# START OF Text block

April 2 (Bloomberg) -- U.S. Securities and Exchange Commission lawyer Andrew Michaelson, who handled insider trading cases including that of Galleon Group LLC co-founder Raj Rajaratnam, is joining Boies, Schiller & Flexner LLP as a partner.
Michaelson spent six years at the SEC, including four years as a special assistant U.S. attorney in the Southern District of New York’s Securities and Commodities Fraud Task Force. Michaelson worked at Boies Schiller for three years before joining the SEC.
Rajaratnam was sentenced last year to 11 years in prison for masterminding an insider-trading scheme, one of the longest terms ever for insider trading.
“The leadership of this firm strongly believes that government experience enhances a lawyer’s ability to counsel and defend his or her clients,” Boies managing partner Donald L. Flexner said in a statement.
Dewey Loses Antitrust Litigator O’Kelly to Arent Fox
Dewey & LeBoeuf LLP lost another partner as antitrust lawyer Eamon O’Kelly moved to Arent Fox LLP last week. In a statement March 30, Arent said that O’Kelly, who was previously co-chair of Dewey’s antitrust practice, will focuses on antitrust, complex commercial litigation, arbitration, and contract disputes.
Dewey has had 38 partners leave since the start of the year, according an article in The American Lawyer magazine.
The New York-based law firm lost 12 insurance and regulatory lawyers to Willkie Farr & Gallagher LLP on March 17.
A call to Dewey’s spokesman Angelo Kakolyris wasn’t returned.
Caisley to Join Allen & Overy’s Dispute Resolution Practice
Allen & Overy LLP announced March 29 the appointment of Lawson Caisley as a partner in its dispute resolution practice in London. He joins Allen & Overy after spending 20 years at Hogan Lovells LLP, the firm said in a statement.
He has been involved in complex disputes in the English courts for financial institutions in the life assurance and asset management sectors.

# END OF Text block

Work instructions:
According to the law firm news item, how many years did Lawson Caisley spend at Hogan Lovells LLP before joining Allen & Overy? The data that comes next is separate from the law firm news item.

# START OF Material provided

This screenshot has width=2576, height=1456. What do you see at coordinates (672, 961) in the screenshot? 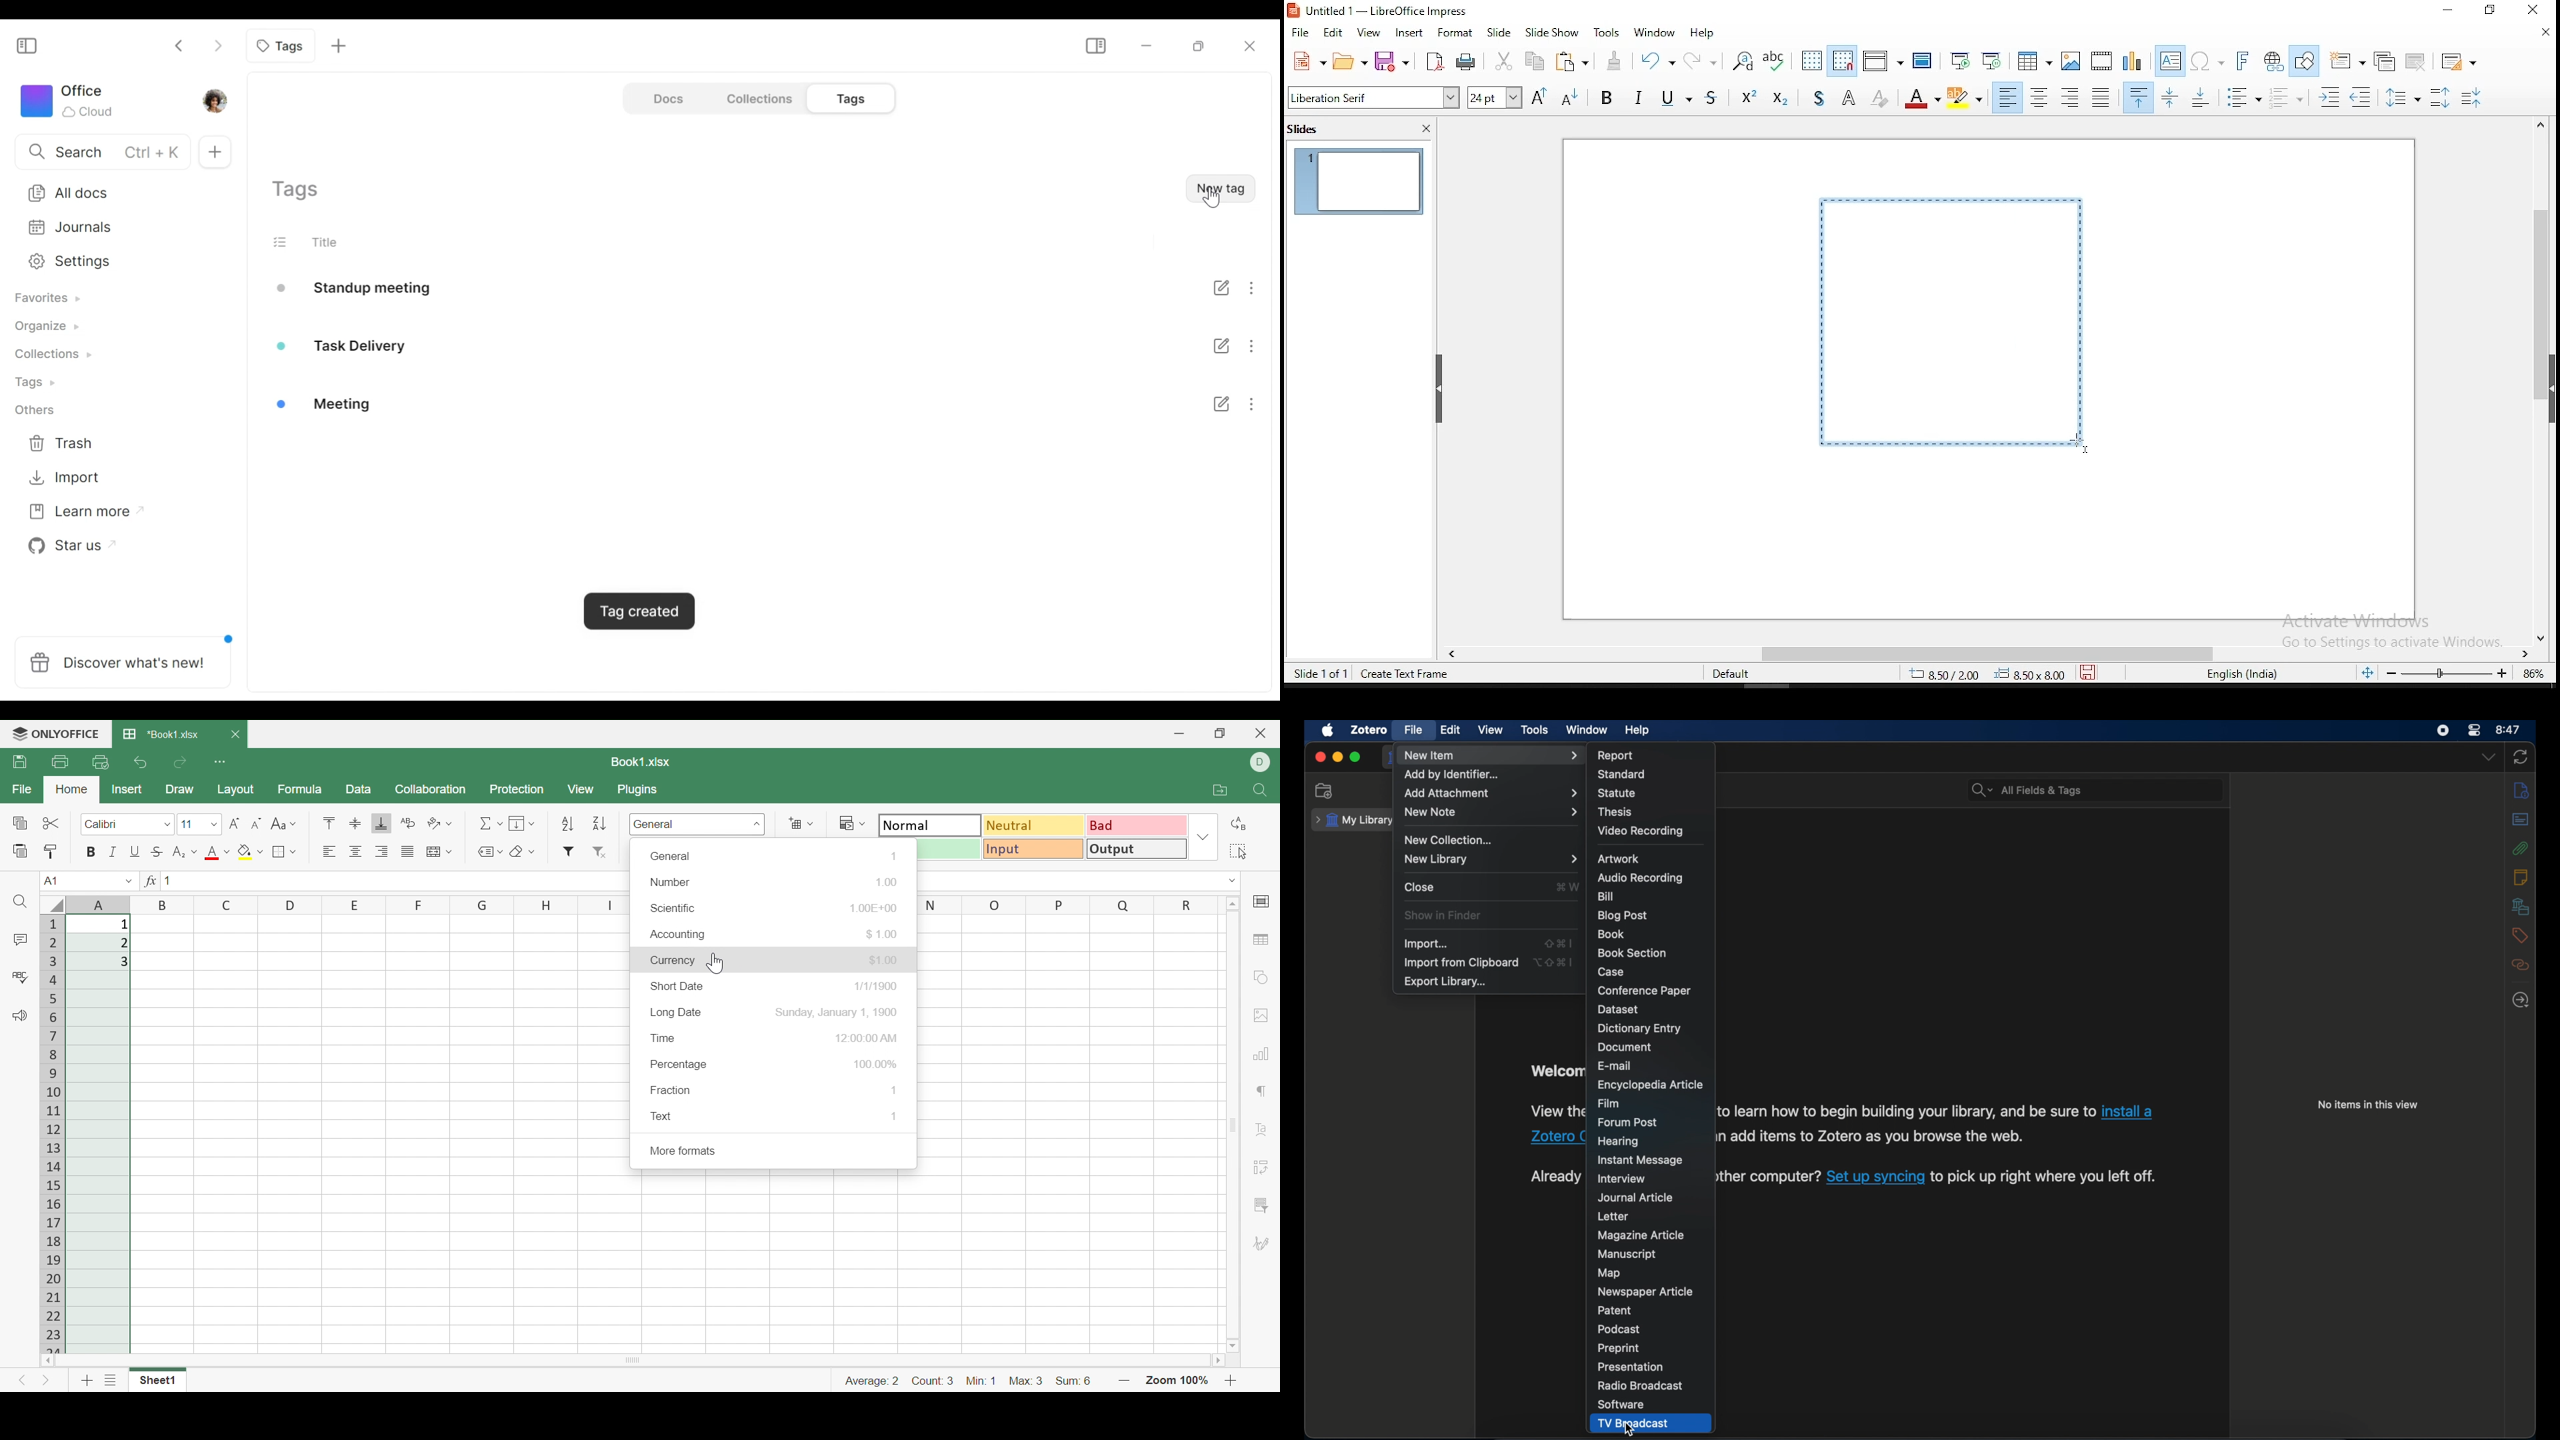
I see `Currency` at bounding box center [672, 961].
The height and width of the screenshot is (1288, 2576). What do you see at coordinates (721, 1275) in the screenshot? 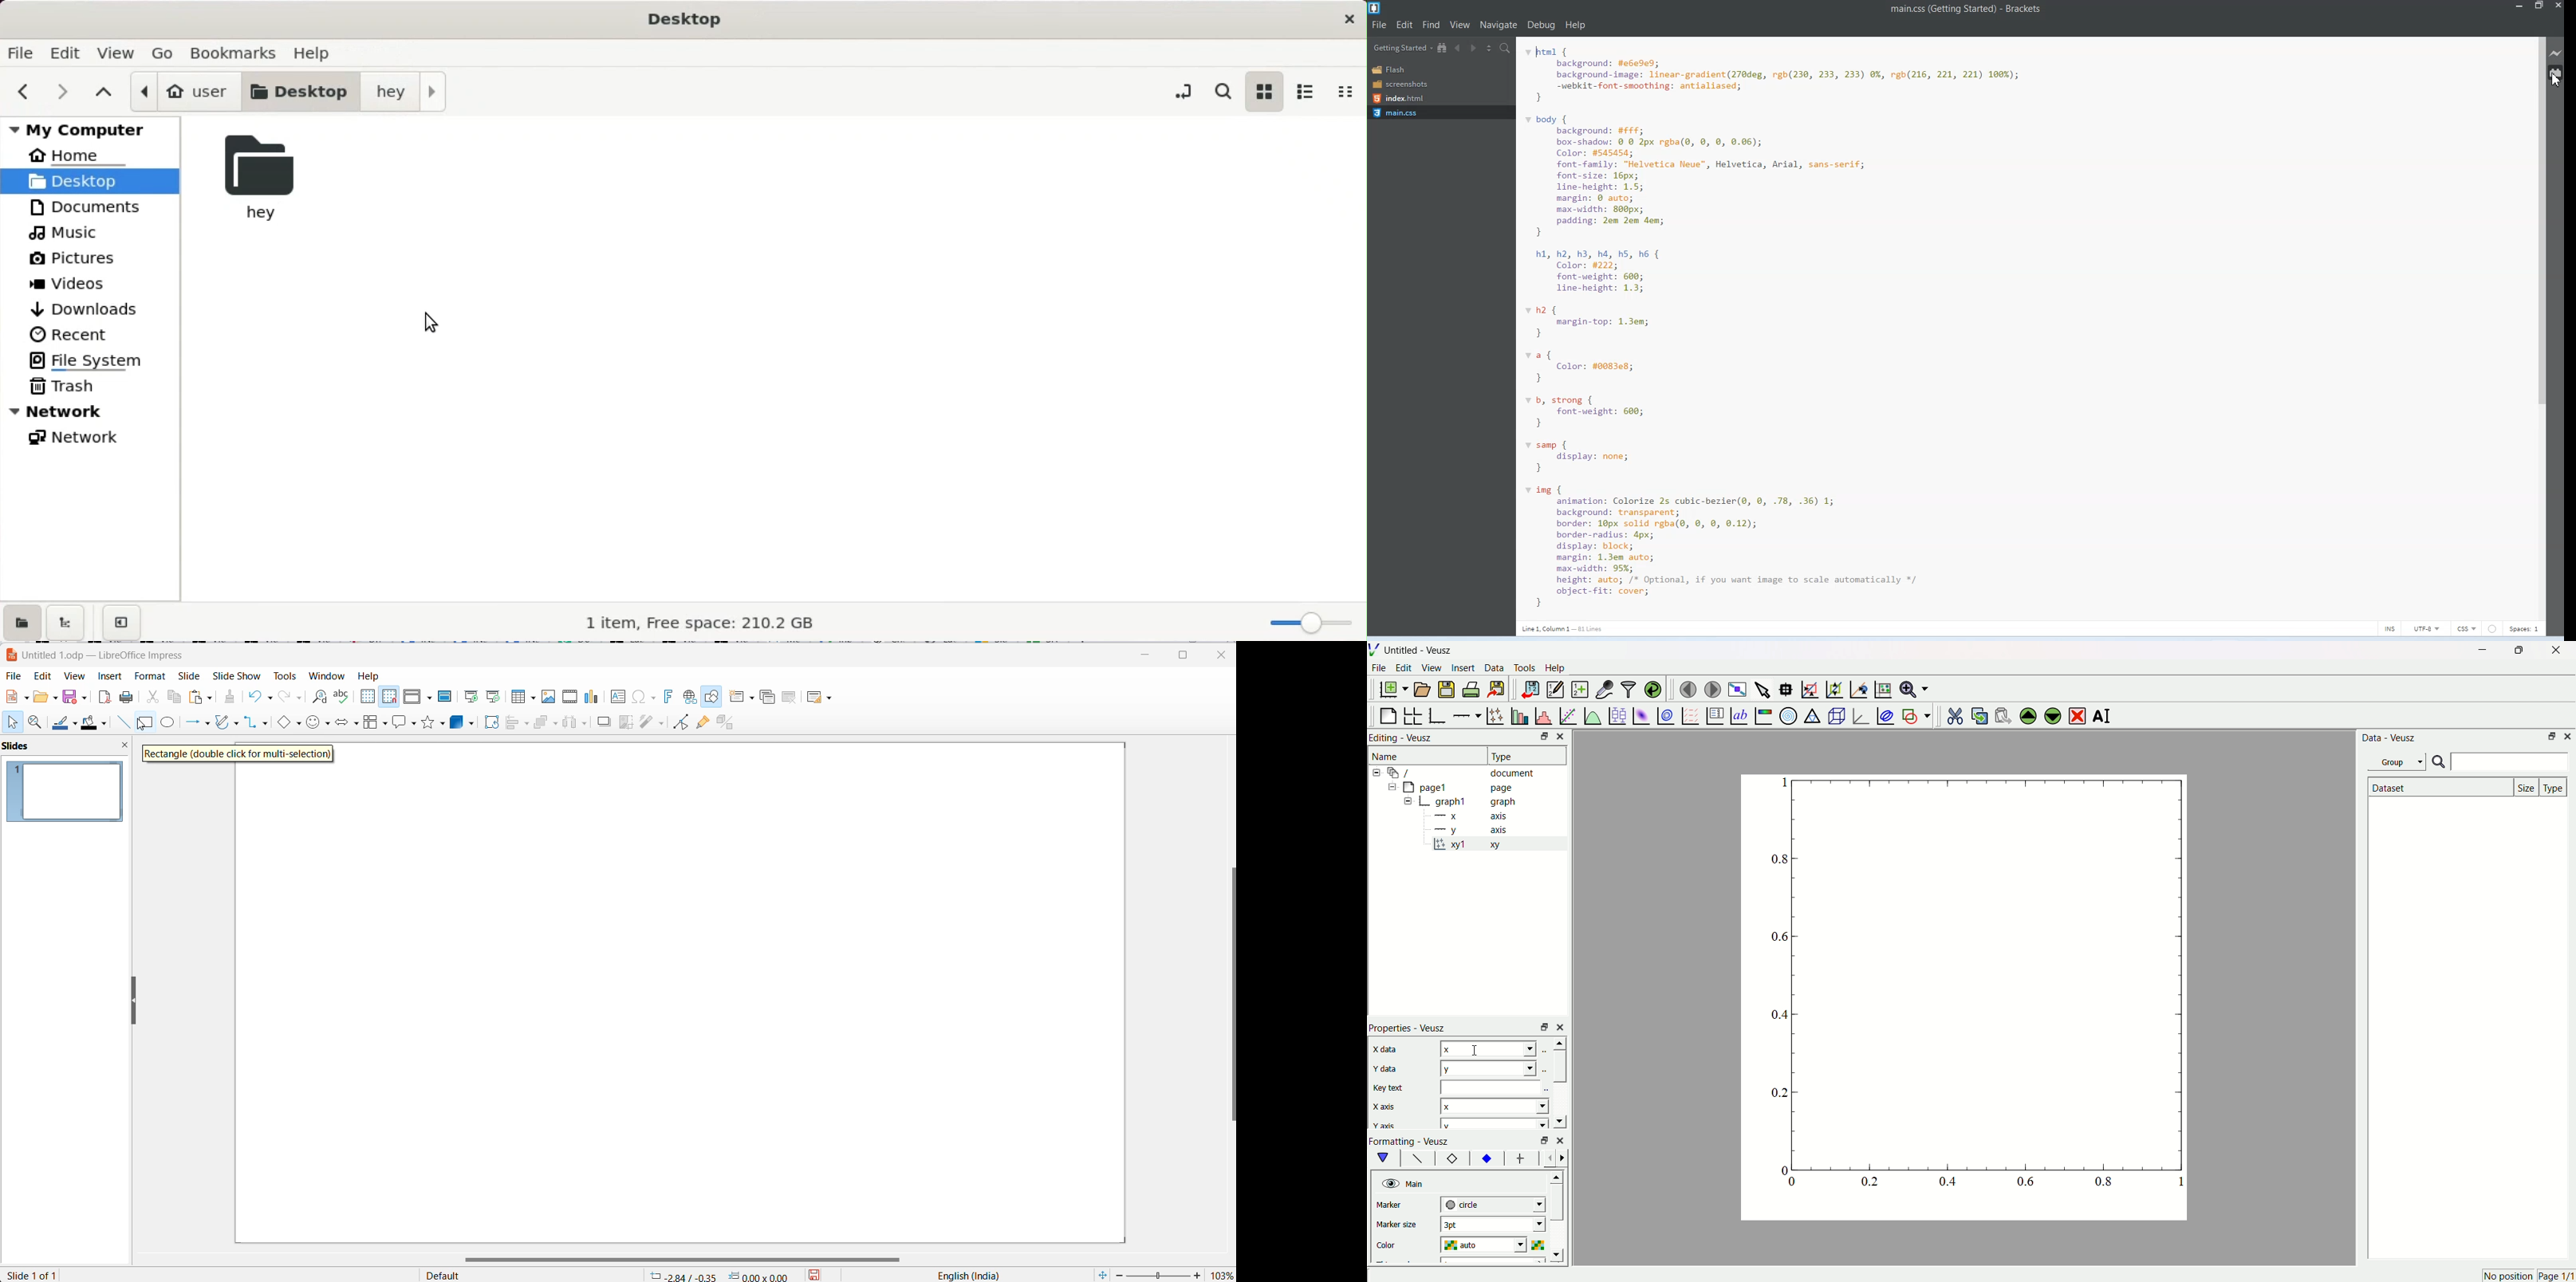
I see `cursor mapping` at bounding box center [721, 1275].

# END OF Material provided

Response to the exercise:
20 years.